ENTRIES SUPPLIED:
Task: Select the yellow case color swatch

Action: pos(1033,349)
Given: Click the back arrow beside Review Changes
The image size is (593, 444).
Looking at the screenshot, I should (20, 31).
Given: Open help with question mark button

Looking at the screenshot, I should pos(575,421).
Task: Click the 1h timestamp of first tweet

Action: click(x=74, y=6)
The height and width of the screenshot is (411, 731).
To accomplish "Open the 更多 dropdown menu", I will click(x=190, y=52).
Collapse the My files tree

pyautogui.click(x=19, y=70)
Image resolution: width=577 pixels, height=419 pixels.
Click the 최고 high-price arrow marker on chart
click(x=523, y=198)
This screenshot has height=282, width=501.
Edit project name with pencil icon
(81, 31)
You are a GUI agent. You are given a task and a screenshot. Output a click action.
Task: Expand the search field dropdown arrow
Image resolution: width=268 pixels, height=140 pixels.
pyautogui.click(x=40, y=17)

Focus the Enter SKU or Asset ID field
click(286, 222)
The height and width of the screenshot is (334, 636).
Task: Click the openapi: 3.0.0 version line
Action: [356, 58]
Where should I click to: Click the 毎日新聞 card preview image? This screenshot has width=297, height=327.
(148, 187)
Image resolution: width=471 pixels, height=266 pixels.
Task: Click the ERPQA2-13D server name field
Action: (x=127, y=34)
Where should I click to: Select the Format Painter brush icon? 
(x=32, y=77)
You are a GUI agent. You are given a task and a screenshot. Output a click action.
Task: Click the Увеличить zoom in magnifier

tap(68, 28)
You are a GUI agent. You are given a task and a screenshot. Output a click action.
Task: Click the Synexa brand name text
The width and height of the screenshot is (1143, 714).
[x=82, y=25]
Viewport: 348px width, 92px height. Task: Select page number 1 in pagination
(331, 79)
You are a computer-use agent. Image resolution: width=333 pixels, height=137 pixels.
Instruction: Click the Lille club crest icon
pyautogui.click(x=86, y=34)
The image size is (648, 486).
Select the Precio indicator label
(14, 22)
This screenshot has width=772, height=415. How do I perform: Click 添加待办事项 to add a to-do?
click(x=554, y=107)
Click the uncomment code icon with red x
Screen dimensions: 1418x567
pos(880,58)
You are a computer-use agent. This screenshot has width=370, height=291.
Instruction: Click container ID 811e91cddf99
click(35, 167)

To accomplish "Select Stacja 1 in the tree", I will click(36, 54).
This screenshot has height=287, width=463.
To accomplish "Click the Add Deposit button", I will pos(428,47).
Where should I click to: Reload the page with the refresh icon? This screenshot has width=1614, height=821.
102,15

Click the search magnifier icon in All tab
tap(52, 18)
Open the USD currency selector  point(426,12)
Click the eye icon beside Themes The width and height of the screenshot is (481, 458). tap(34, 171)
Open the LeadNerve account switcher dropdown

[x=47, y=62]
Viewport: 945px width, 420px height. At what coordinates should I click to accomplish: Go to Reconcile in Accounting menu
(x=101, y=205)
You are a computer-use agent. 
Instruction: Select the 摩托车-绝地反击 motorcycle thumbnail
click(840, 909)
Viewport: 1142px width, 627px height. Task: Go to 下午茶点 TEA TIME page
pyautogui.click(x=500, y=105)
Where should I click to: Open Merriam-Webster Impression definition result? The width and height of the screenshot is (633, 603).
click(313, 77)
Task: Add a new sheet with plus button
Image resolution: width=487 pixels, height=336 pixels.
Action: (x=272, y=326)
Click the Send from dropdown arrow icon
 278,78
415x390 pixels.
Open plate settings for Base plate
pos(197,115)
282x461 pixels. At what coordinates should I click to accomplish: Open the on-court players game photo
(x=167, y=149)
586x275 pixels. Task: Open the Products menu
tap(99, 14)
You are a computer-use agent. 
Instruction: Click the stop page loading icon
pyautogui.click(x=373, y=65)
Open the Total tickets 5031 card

WHAT THE EXERCISE ASKS: Retype exactly, please, only the lines of the entries that run from the one containing "Instruction: Select the" to the last.

REPLY:
Instruction: Select the 摩托车-绝地反击 motorcycle thumbnail
click(840, 909)
Viewport: 1142px width, 627px height. Task: Go to 下午茶点 TEA TIME page
pyautogui.click(x=500, y=105)
Where should I click to: Open Merriam-Webster Impression definition result? The width and height of the screenshot is (633, 603).
click(313, 77)
Task: Add a new sheet with plus button
Image resolution: width=487 pixels, height=336 pixels.
Action: (x=272, y=326)
Click the Send from dropdown arrow icon
 278,78
415x390 pixels.
Open plate settings for Base plate
pos(197,115)
282x461 pixels. At what coordinates should I click to accomplish: Open the on-court players game photo
(x=167, y=149)
586x275 pixels. Task: Open the Products menu
tap(99, 14)
You are a computer-use agent. 
Instruction: Click the stop page loading icon
pyautogui.click(x=373, y=65)
Open the Total tickets 5031 card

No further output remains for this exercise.